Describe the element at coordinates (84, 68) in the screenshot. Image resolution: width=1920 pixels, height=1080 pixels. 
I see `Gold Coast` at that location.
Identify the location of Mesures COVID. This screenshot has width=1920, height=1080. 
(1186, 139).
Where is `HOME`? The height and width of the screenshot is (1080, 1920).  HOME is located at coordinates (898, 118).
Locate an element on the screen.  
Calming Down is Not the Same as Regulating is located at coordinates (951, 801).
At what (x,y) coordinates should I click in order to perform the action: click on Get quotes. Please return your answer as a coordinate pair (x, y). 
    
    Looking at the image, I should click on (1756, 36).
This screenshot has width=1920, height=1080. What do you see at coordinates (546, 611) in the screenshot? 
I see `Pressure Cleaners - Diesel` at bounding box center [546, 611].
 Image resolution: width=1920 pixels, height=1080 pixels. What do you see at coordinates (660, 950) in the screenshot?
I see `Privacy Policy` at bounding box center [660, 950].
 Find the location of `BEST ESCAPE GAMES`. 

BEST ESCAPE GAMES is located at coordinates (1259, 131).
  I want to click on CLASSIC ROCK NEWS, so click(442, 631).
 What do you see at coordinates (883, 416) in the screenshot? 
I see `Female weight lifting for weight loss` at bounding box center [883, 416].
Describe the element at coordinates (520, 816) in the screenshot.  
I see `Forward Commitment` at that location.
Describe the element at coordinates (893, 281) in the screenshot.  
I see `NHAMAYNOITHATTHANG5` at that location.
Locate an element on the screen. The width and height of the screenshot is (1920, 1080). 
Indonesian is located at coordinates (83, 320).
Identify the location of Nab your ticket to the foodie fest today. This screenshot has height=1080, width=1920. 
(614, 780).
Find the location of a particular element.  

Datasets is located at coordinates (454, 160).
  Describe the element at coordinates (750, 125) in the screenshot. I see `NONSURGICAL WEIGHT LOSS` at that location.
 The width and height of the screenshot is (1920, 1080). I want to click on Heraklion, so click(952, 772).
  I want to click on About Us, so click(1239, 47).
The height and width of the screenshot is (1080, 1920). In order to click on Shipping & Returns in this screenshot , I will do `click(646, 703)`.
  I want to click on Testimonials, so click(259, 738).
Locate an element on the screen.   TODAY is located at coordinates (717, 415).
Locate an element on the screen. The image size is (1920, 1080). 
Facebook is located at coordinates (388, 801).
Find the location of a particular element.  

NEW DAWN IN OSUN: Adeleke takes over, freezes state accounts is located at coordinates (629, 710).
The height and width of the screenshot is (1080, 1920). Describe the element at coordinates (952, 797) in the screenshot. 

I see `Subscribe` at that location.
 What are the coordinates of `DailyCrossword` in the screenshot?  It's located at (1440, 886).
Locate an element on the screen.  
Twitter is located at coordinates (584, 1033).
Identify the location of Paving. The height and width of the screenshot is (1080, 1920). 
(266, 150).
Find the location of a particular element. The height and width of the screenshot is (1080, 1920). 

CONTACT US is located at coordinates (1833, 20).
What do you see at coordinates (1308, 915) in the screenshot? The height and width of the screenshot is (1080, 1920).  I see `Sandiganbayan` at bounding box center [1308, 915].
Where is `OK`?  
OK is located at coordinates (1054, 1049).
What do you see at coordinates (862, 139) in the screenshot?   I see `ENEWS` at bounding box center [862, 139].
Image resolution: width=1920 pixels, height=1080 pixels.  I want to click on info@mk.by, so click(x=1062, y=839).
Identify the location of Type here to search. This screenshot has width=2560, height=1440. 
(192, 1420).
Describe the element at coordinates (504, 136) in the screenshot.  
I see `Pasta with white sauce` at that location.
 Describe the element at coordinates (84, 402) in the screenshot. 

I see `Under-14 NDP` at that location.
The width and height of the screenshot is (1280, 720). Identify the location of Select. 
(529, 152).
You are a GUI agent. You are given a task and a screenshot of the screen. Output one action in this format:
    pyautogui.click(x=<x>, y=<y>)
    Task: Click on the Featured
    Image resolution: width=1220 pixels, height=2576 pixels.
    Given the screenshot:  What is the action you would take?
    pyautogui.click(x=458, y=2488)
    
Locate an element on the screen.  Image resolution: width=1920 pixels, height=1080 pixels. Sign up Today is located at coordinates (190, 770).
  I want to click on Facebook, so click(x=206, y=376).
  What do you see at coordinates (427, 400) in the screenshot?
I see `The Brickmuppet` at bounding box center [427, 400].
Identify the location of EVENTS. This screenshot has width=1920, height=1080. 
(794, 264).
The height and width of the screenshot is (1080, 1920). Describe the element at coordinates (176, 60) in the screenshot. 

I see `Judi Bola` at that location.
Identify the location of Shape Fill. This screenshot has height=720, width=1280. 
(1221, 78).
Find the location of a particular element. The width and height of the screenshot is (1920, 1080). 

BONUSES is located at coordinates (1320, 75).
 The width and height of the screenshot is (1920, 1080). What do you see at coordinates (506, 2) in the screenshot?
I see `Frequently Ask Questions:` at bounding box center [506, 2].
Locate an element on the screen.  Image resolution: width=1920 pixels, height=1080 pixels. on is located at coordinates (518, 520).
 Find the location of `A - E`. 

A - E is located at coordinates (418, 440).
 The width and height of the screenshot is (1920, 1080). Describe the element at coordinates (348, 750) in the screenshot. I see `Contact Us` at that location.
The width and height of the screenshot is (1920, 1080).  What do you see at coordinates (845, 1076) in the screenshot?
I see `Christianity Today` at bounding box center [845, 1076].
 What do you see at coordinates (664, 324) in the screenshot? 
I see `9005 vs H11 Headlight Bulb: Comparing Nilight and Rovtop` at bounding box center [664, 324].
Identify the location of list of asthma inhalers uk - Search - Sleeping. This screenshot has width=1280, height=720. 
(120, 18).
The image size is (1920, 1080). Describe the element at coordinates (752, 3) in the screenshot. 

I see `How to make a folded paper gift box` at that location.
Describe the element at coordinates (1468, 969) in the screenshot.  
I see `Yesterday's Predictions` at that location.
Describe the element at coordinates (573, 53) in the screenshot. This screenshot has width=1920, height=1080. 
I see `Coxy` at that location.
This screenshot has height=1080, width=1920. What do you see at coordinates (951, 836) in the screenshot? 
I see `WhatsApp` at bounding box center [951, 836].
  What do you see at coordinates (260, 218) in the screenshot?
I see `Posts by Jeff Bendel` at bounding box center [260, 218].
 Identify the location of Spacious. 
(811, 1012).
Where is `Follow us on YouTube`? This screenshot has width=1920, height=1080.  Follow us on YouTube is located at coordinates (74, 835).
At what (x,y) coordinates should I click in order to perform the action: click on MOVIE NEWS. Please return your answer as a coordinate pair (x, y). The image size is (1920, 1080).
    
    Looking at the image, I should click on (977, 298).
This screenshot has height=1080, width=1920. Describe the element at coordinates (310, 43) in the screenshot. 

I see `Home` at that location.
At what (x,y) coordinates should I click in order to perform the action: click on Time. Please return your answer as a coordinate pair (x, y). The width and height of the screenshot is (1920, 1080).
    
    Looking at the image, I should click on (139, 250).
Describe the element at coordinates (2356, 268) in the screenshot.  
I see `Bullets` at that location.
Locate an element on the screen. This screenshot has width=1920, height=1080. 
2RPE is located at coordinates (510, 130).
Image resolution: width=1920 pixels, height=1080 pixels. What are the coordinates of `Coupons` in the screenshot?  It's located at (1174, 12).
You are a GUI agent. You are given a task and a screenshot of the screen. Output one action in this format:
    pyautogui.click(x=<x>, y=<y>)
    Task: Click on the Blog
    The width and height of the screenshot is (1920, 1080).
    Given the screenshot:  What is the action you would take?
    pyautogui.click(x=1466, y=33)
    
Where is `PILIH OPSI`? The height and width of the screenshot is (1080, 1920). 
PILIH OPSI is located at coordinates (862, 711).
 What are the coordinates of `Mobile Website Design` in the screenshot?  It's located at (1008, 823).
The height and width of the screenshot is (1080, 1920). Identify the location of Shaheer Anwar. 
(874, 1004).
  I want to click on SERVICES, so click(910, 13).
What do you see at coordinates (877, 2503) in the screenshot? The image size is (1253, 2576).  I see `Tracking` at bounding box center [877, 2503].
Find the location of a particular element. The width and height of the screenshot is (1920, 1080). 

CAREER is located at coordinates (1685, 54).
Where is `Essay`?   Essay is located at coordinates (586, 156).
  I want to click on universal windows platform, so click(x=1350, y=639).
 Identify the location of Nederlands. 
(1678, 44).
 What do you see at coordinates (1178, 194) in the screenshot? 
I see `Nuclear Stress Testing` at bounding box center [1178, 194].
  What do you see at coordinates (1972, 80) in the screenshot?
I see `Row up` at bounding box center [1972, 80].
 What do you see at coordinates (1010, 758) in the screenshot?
* * * * * * * * *
**Task:**
Rewrite the records from their first line through the line containing "coordinates (898, 118).", inclusive, with "Describe" replaced by "Explain" and nothing else altered.

**The reply:**
Explain the element at coordinates (84, 68) in the screenshot. Image resolution: width=1920 pixels, height=1080 pixels. 
I see `Gold Coast` at that location.
Identify the location of Mesures COVID. This screenshot has width=1920, height=1080. 
(1186, 139).
Where is `HOME`? The height and width of the screenshot is (1080, 1920).  HOME is located at coordinates (898, 118).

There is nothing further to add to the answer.